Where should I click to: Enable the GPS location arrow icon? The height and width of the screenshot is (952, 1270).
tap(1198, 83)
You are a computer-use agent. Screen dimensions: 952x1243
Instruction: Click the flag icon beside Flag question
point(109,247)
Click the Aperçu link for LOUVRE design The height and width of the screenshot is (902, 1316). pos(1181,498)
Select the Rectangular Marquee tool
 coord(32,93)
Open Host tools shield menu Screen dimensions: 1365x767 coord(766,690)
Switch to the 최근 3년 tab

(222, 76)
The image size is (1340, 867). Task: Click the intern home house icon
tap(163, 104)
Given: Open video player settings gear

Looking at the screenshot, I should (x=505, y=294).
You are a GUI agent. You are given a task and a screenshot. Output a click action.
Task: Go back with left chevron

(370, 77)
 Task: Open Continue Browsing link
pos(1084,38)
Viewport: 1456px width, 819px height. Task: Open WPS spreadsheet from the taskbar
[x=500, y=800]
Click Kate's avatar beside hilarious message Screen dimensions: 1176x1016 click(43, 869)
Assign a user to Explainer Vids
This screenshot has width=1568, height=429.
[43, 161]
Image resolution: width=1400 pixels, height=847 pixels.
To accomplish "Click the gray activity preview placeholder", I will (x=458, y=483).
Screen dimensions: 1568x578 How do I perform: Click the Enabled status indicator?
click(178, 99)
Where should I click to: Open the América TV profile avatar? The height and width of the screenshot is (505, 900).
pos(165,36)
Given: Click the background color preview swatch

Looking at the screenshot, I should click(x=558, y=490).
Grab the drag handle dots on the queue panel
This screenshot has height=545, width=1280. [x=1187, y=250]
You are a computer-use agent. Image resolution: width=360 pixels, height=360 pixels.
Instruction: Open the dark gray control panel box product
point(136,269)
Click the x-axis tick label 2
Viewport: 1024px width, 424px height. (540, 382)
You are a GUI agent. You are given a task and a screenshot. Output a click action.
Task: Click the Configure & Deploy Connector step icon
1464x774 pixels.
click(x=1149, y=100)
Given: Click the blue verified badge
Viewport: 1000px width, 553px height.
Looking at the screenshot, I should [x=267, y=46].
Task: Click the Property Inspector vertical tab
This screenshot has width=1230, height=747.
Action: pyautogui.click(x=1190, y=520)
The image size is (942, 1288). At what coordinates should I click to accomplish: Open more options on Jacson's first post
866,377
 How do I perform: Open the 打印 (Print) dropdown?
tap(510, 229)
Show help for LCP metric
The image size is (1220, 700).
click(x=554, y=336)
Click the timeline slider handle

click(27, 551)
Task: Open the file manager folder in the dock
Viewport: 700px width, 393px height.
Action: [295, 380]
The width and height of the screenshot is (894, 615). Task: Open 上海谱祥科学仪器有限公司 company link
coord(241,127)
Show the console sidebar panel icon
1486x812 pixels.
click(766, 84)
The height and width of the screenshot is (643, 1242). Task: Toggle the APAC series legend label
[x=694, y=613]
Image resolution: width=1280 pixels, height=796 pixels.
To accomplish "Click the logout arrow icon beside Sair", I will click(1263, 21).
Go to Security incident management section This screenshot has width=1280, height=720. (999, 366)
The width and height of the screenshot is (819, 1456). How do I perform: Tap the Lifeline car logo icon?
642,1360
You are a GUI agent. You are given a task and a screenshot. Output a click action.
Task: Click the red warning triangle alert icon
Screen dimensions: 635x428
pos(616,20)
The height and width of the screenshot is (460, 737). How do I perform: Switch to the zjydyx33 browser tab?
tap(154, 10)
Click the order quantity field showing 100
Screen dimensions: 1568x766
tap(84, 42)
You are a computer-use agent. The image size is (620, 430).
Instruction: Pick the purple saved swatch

—————

● PROBLEM DETAILS: Pick out every line in the items above that contains the word "gray", and copy each one in full.

● WRITTEN RESPONSE:
To accomplish "Click the gray activity preview placeholder", I will (x=458, y=483).
Instruction: Open the dark gray control panel box product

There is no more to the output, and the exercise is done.